▶ **EXERCISE**
Where the material below has a line containing "Task: Click the add layer style icon", start repeating exactly, and keep going through the line containing "Task: Click the Category Rank info icon", with no other lines.

========================================================================

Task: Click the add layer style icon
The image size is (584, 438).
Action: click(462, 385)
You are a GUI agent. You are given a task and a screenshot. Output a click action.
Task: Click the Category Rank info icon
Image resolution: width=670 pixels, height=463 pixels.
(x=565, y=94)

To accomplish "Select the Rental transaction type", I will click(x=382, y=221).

========================================================================

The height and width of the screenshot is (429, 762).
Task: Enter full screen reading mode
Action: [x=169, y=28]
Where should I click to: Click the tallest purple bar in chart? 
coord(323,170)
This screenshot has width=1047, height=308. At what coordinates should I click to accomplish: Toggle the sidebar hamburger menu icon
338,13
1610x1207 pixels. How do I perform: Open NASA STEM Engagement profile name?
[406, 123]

========================================================================

▶ **SOLVED PROBLEM**
Task: Click the add layer style icon
The image size is (584, 438).
Action: click(462, 385)
You are a GUI agent. You are given a task and a screenshot. Output a click action.
Task: Click the Category Rank info icon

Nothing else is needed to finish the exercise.